#### WORK TO COMPLETE
Print, exactly as they appear in the listing below, the lines from the line with "Click image next" to the line with "Task: Click the disabled Add to Chrome button", with both end lines kept.

======== MATERIALS PROVIDED

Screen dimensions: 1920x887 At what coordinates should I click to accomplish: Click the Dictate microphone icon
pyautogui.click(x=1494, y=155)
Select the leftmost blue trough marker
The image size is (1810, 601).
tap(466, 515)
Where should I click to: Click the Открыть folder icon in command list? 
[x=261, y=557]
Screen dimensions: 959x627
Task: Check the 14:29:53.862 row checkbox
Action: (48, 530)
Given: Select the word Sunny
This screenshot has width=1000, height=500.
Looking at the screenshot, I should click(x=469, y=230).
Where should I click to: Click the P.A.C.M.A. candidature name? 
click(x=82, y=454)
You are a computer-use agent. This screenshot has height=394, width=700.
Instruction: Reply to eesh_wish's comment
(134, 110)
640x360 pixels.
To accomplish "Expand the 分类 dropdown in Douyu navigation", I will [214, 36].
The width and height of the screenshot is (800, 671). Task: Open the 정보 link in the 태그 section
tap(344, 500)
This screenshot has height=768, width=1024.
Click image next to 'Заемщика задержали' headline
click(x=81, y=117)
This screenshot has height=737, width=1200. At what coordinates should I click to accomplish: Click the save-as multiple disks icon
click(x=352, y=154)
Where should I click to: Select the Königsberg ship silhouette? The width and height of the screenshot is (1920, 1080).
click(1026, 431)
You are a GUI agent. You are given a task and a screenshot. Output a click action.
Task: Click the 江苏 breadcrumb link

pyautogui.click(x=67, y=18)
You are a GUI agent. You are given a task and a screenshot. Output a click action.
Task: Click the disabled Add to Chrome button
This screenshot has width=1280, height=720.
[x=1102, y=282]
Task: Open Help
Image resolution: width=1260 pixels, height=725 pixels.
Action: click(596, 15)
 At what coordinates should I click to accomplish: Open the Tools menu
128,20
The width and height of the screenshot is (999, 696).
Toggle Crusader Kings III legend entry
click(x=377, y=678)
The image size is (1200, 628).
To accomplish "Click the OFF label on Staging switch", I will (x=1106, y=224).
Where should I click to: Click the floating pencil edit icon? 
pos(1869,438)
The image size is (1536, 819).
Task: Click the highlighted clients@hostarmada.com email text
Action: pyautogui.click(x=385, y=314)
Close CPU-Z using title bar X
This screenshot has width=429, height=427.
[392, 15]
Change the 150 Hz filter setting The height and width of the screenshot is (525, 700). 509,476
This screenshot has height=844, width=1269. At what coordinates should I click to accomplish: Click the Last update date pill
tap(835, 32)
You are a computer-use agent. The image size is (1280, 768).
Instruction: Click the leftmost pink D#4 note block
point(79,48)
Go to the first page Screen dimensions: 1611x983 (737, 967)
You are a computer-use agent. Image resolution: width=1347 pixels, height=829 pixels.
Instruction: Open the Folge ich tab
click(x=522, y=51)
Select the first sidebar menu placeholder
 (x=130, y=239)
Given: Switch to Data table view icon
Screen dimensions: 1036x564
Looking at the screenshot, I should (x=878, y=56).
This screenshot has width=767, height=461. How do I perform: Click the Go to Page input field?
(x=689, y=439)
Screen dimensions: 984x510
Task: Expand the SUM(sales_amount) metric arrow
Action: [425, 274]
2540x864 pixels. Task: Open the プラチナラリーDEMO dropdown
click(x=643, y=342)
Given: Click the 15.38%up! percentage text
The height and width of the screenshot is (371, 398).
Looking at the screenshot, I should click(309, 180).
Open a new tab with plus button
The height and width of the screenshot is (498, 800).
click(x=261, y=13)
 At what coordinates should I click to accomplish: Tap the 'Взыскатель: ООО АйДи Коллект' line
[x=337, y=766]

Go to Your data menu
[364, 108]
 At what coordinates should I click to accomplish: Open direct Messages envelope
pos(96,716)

================

#### TASK SOLUTION
Click image next to 'Заемщика задержали' headline
click(x=81, y=117)
This screenshot has height=737, width=1200. At what coordinates should I click to accomplish: Click the save-as multiple disks icon
click(x=352, y=154)
Where should I click to: Select the Königsberg ship silhouette? The width and height of the screenshot is (1920, 1080).
click(1026, 431)
You are a GUI agent. You are given a task and a screenshot. Output a click action.
Task: Click the 江苏 breadcrumb link

pyautogui.click(x=67, y=18)
You are a GUI agent. You are given a task and a screenshot. Output a click action.
Task: Click the disabled Add to Chrome button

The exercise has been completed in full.